Dataset entries
⁂

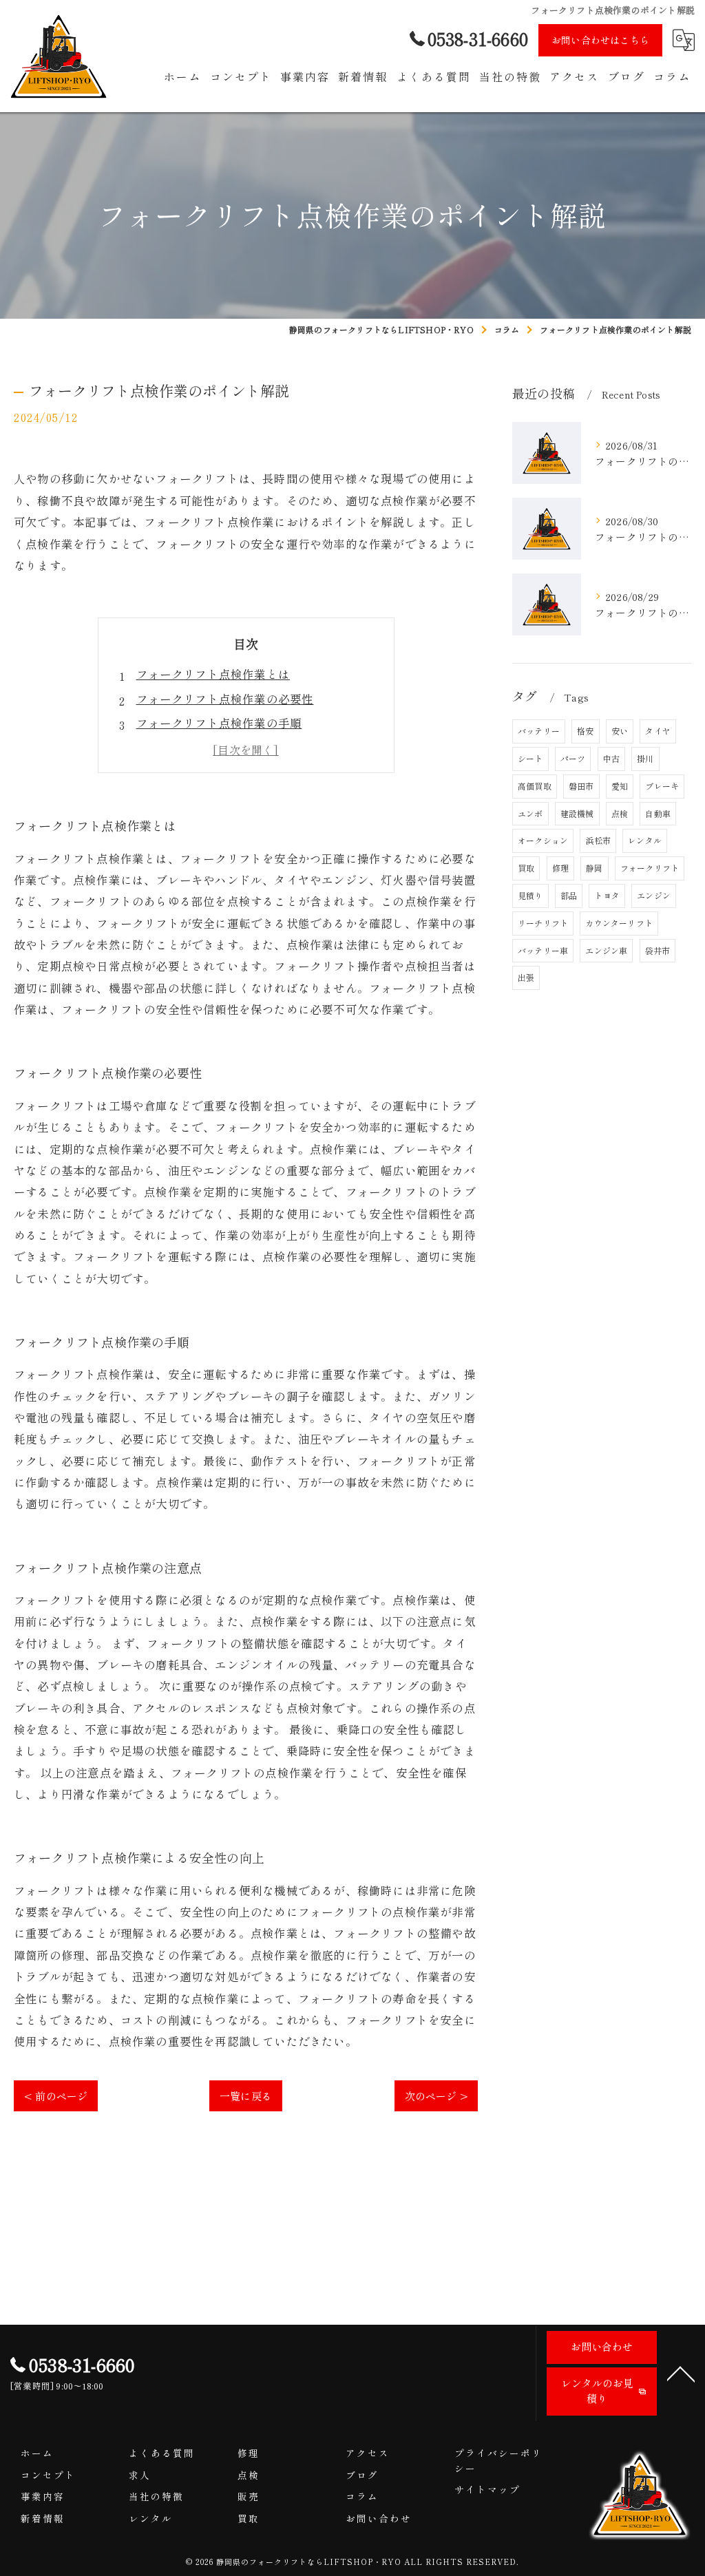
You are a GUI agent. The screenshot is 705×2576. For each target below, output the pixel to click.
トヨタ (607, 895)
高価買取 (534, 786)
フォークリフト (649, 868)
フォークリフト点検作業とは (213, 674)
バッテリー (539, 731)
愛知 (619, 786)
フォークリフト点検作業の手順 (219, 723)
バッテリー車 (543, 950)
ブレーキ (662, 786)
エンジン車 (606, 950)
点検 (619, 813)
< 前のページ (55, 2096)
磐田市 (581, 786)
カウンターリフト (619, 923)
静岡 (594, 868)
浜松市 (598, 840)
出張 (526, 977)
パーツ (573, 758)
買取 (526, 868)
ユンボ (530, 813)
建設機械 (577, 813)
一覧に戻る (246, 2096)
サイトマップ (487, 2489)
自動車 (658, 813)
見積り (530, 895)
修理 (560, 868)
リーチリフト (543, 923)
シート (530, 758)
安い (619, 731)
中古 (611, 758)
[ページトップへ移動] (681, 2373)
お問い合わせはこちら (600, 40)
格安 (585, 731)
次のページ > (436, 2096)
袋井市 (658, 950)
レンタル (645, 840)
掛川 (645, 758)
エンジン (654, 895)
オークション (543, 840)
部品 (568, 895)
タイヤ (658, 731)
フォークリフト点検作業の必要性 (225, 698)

⁂

Each record above should come back exactly the same, only without its pictures.

You are a GUI agent. The screenshot is 705×2576. For each target below, output the pixel to click.
トヨタ (607, 895)
高価買取 (534, 786)
フォークリフト (649, 868)
フォークリフト点検作業とは (213, 674)
バッテリー (539, 731)
愛知 (619, 786)
フォークリフト点検作業の手順 (219, 723)
バッテリー車 (543, 950)
ブレーキ (662, 786)
エンジン車 (606, 950)
点検 (619, 813)
< 前のページ (55, 2096)
磐田市 (581, 786)
カウンターリフト (619, 923)
静岡 (594, 868)
浜松市 (598, 840)
出張 (526, 977)
パーツ (573, 758)
買取 (526, 868)
ユンボ (530, 813)
建設機械 (577, 813)
一覧に戻る (246, 2096)
サイトマップ (487, 2489)
自動車 (658, 813)
見積り (530, 895)
修理 (560, 868)
リーチリフト (543, 923)
シート (530, 758)
安い (619, 731)
中古 (611, 758)
[ページトップへ移動] (681, 2373)
お問い合わせはこちら (600, 40)
格安 (585, 731)
次のページ > (436, 2096)
袋井市 (658, 950)
レンタル (645, 840)
掛川 (645, 758)
エンジン (654, 895)
オークション (543, 840)
部品 (568, 895)
タイヤ (658, 731)
フォークリフト点検作業の必要性 (225, 698)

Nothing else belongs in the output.